Met de mogelijke herkomst van het werkwoord verpieteren en de ervan afgeleide deelwoord-vorm weet men blijkbaar niet zo goed raad. Weliswaar wordt zowel in de etymologische woordenboeken (FvW 735 en NEW 777) als in het WNT (dl. XII, 1ste stuk) het verband aangestipt met een (West)vlaams woord pieter, dat door De Bo vermeld wordt en in het algemeen betrekking heeft op ‘een stuk bedorven waar’. Hoe dit woord echter aan die betekenis gekomen is, wordt verder niet duidelijk, en beide etymologische woordenboeken volstaan met de suggestie dat het van pieter afgeleide adjektief pieterig, ‘klein, min, tenger’, wel eens door peuterig (Van Dale 1850: ‘kriebelig, klein’) zou kunnen zijn beïnvloed. Hoe die verhouding precies ligt, wordt verder niet uitgelegd. Vercoullie 262 zegt over het i.v. pieterig aangehaalde pieter enkel: ‘oorspr. onbek.’.
Ook het WNT is nogal onduidelijk. De vormen pieterig en verpieterd worden er immers zowel met het lemma Pieter (I) als Pieter (II) in verband gebracht, twee lemma's die eigenlijk op de vorm na niets met
| |
| |
elkaar te maken hebben: met Pieter (I) is de van het Latijnse Petrus afgeleide mansnaam bedoeld, terwijl Pieter (II) dient ‘om iets kleins of mins aan te duiden’ (WNT XII/1, 1590). Van dat laatste zegt de bewerker zelf dat het waarschijnlijk ‘onafhankelijk van den eigennaam Pieter (I) ontstaan’ is (kol. 1590), maar hij voegt er enigszins kryptisch aan toe: ‘doch blijkbaar staan sommige toepassingen hiervan (t.w. van de eigennaam, W.V.) onder invloed van Pieter (II) of hebben omgekeerd deze daarop invloed gehad’ (ibid.): we draaien dus rond in een vicieuze cirkel.
De belangrijkste verwijzing die de genoemde werken i.v.m. verpieterd maken, is die naar het Westvlaamse pieter. De volledige betekenisomschrijving in De Bo 740 gaat als volgt: ‘koopwaar die hare weerde verloren heeft en verweezen wordt, zoo als eetwaren die hunne frischheid kwijt zijn, gereedschappen die geschonden zijn, kleederstoffen die niet meer naar de mode zijn, enz., fr. rebut, marchandises de rebut, étoffes passées de mode’. Als we op De Bo mogen voortgaan, was pieter in die betekenis ‘overal gebruikt’ (p. 740), en is verpieteren ervan afgeleid, met als bet.: ‘een pieter worden, zijne weerde verliezen, bez. van kleederstoffen die niet meer naar de mode zijn, fr. passer au rebut, passer de mode.’ (De Bo 1111). Van de andere Zuidnederlandse idiotica is er alleen Lievevrouw-Coopman die het vermeldt (p. 1074), hierbij dezelfde omschrijving gevend als De Bo. Schuermans, Bijv. 241 neemt het over van De Bo, met de vermelding ‘Westvl.’.

» **Gegeven regels**

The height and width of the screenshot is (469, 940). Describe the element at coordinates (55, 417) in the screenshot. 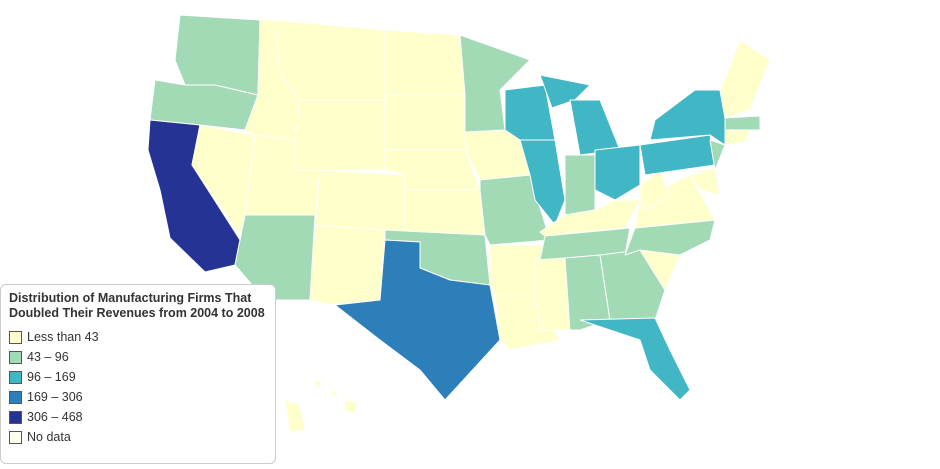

» **Opdracht 1**
Beantwoord de volgende vragen over de tekst over verpieteren.
(a) Waarop heeft het Westvlaamse woord pieter in het algemeen betrekking?
(b) Wat zegt Vercoullie over pieter?
(c) Van welke Latijnse naam is de mansnaam Pieter (I) afgeleid?
» **Opdracht 2**
Zet de tekst over de herkomst van verpieteren voort, aansluitend op de laatste zin.

» **Antwoord 1**
(a) Het woord pieter heeft in het algemeen betrekking op 'een stuk bedorven waar'.
(b) Vercoullie zegt over pieter enkel 'oorspr. onbek.'.
(c) De mansnaam Pieter (I) is afgeleid van het Latijnse Petrus.

» **Antwoord 2**
Het onbegrijpelijke in de lemmatisering van het WNT nu is dat pieter in de door De Bo geciteerde betekenis, wordt ondergebracht bij Pieter (I), de eigennaam dus. De bewerker motiveert dit als volgt: ‘Waarschijnlijk moet de naam verklaard worden door de opvatting van Petrus als den mindere van God, waardoor men aan het minderwaardige in scherts diens naam heeft gegeven’ (WNT XII/1, 1587). Nergens wordt echter een analoge gebruikswijze van de eigennaam gegeven die deze bewering enigszins zou kunnen ondersteunen. De bewerker houdt trouwens zelf een slag om de arm door te suggereren dat dit Wvla. pieter wel eens zelf uit verpieteren zou kunnen zijn afgeleid, ‘zoodat het dan eigenlijk identisch zou zijn met Pieter (II)’ (ibid.). Dit laatste ligt des te meer voor de hand daar de betekenis van het Vlaamse pieter volledig in de lijn ligt van Pieter (II): van ‘waardeloos geworden waar’ naar ‘iets kleins of mins’ is een semantisch volstrekt plausibele stap. Dat de bewerker dit bij het opstellen van het lemma niet heeft durven laten doorspelen is des te onbegrijpelijker als men ziet dat bij de afleidingen uit Pieter (I) het werkwoord verpieteren opgegeven wordt
| |
| |
(‘eertijds’), met als betekenisomschrijving ‘achteruit gaan, krachteloos worden’ (kol. 1587), en bij Pieter (II) het deelwoord verpieterd met als bet. ‘verzwakt, verweekelijkt, verpieperd’ (kol. 1590). In beide gevallen wordt wel een verwijzing naar het respektieve pendant gemaakt.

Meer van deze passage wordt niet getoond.